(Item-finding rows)
╭──

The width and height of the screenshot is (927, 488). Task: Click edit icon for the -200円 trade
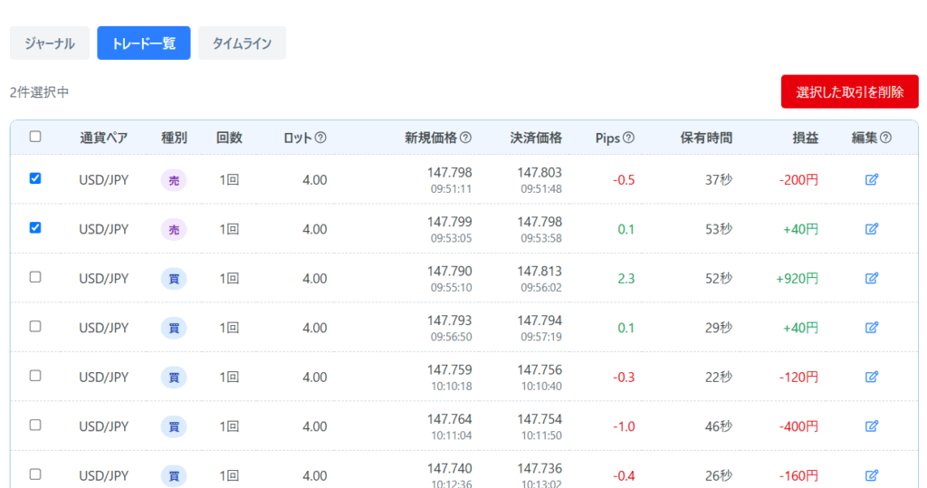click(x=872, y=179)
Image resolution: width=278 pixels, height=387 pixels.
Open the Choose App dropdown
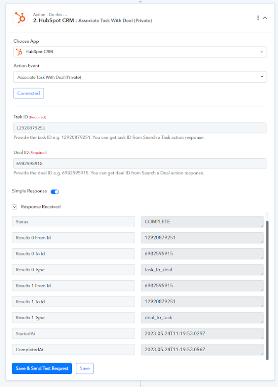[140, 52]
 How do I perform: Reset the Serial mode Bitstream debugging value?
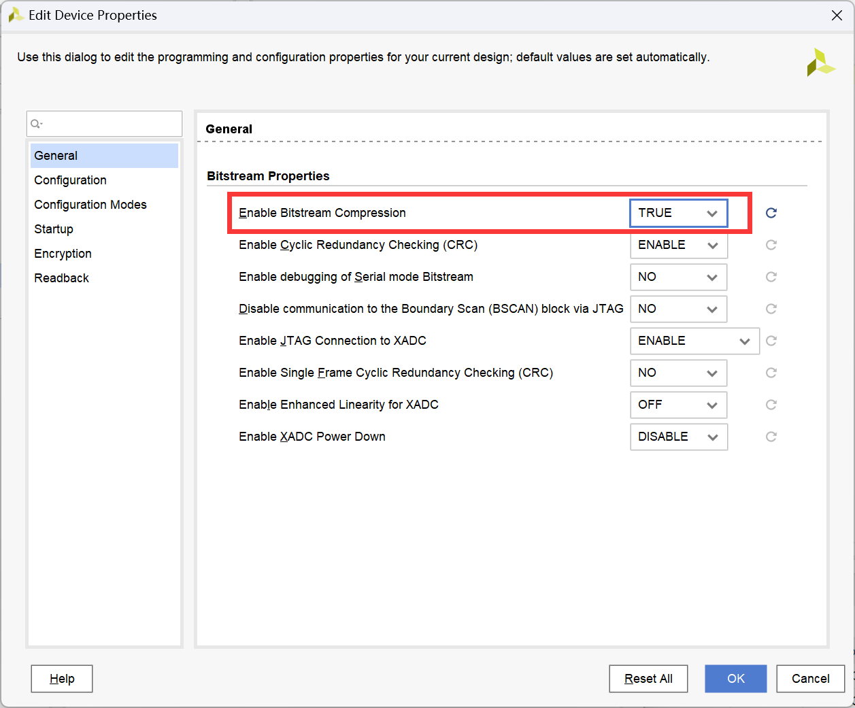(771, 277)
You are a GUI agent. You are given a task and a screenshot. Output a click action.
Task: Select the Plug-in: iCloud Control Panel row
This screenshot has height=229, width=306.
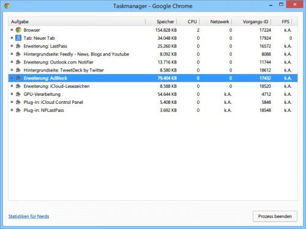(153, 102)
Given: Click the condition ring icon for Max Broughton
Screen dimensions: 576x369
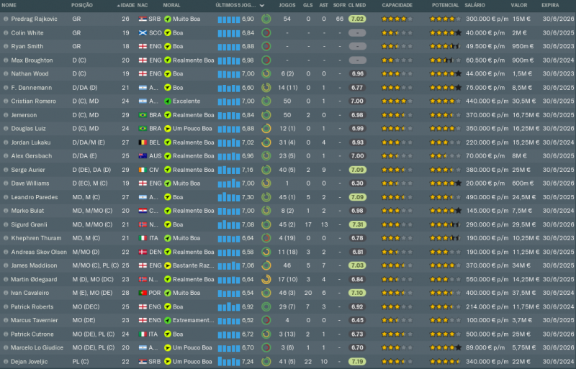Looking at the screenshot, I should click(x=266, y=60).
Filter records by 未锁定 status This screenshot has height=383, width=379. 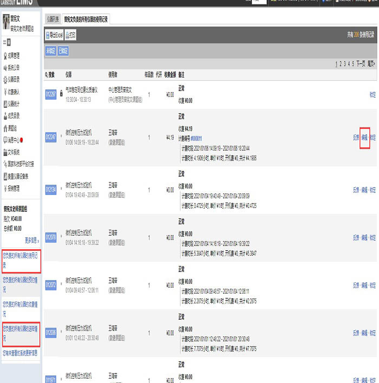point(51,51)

╰──
╭──

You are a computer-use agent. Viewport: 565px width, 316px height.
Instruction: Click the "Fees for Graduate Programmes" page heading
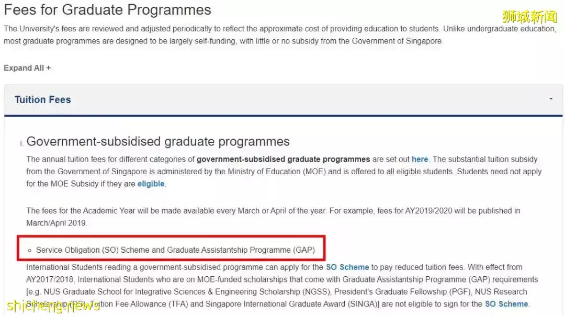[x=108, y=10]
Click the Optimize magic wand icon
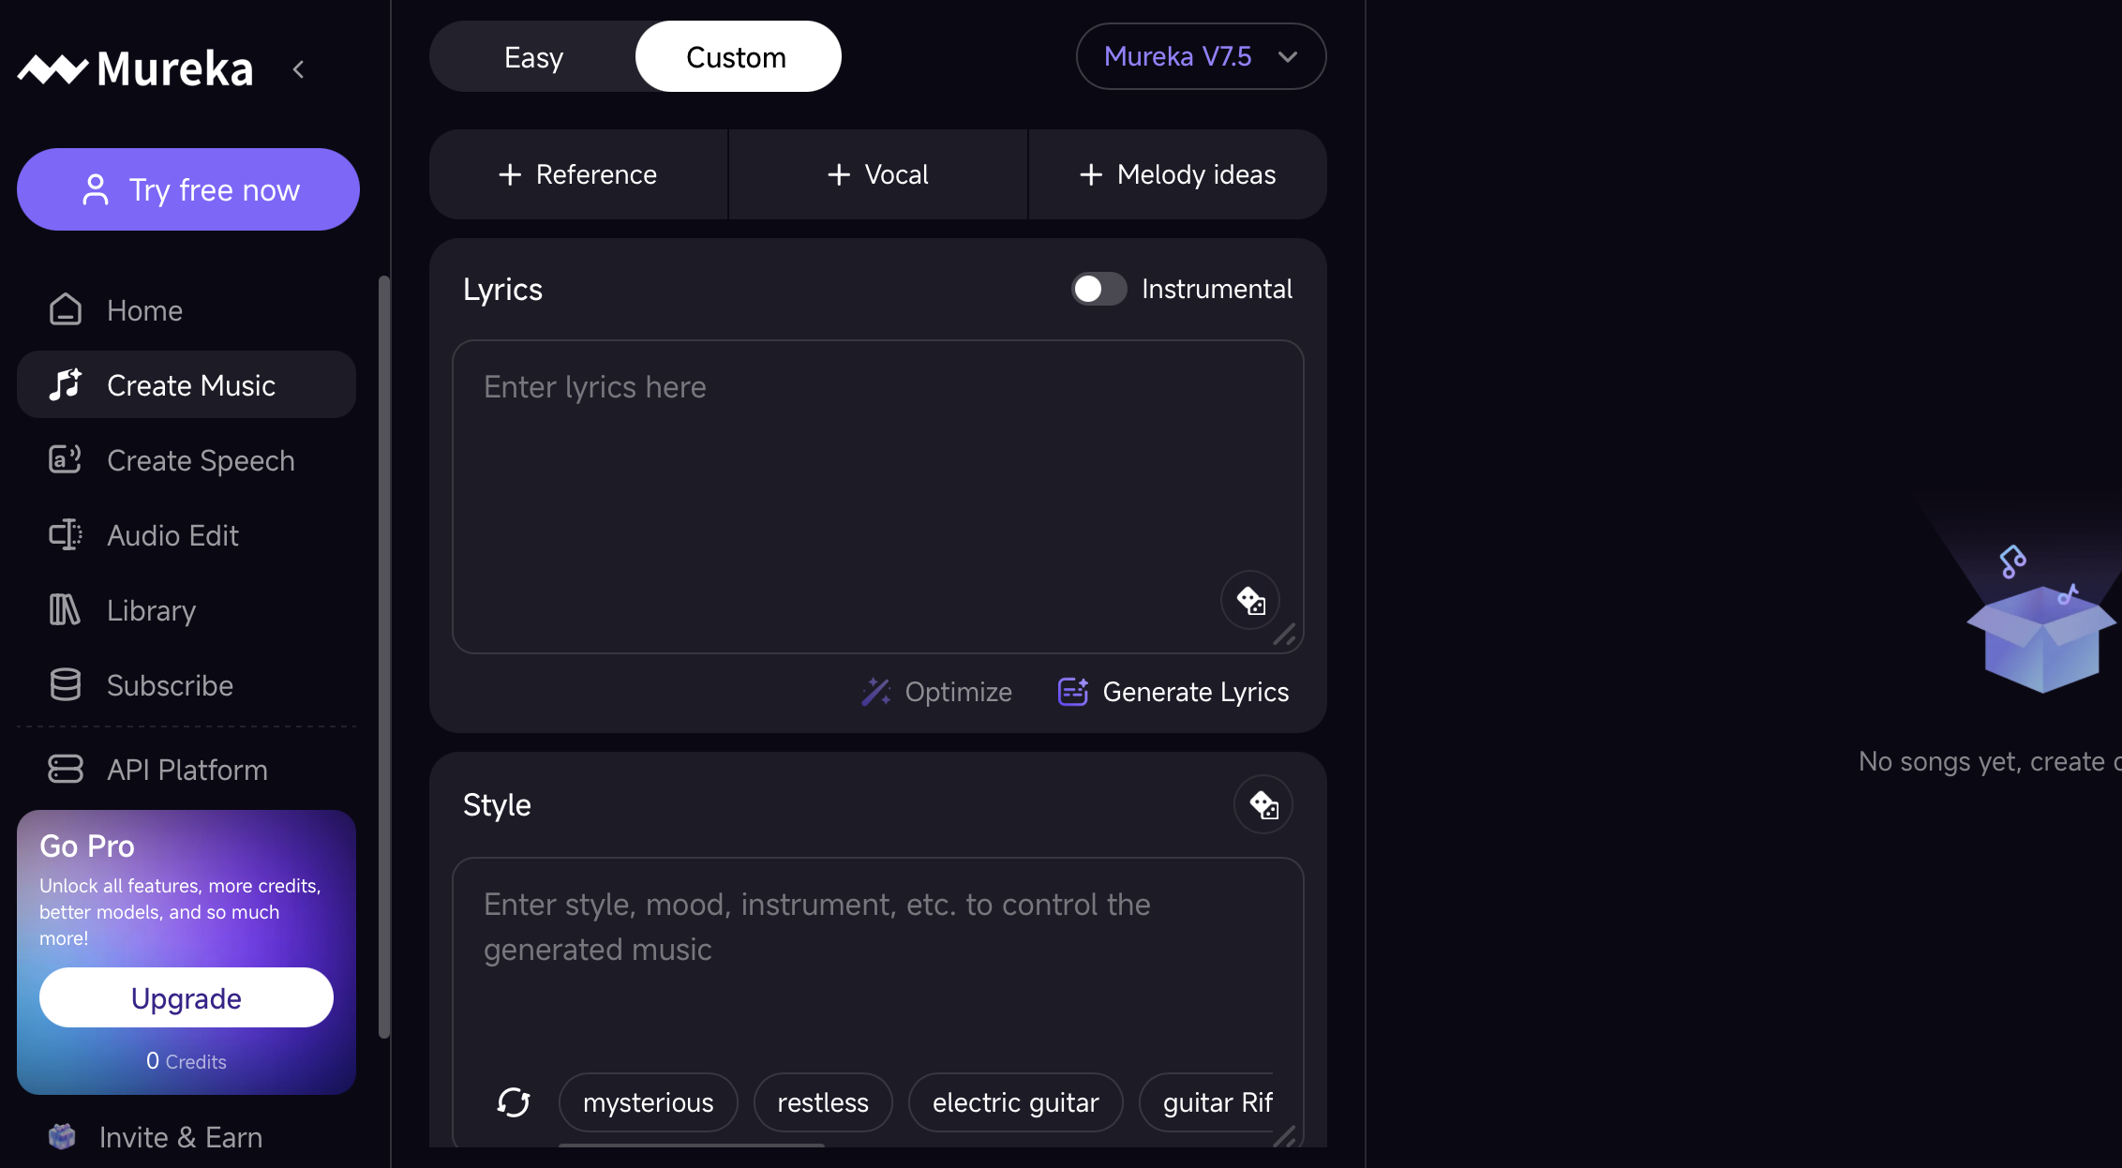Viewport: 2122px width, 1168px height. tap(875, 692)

╰──

◆ Written task
Quote everything from the line that contains "You are a computer-use" down to the line that contains "Viewport: 2122px width, 1168px", both included, and omit the pictures from your answer.

◆ Written answer
You are a computer-use agent. Viewport: 565px width, 316px height.
Instruction: Click the "Fees for Graduate Programmes" page heading
[x=108, y=10]
Click the Optimize magic wand icon
Viewport: 2122px width, 1168px height. tap(875, 692)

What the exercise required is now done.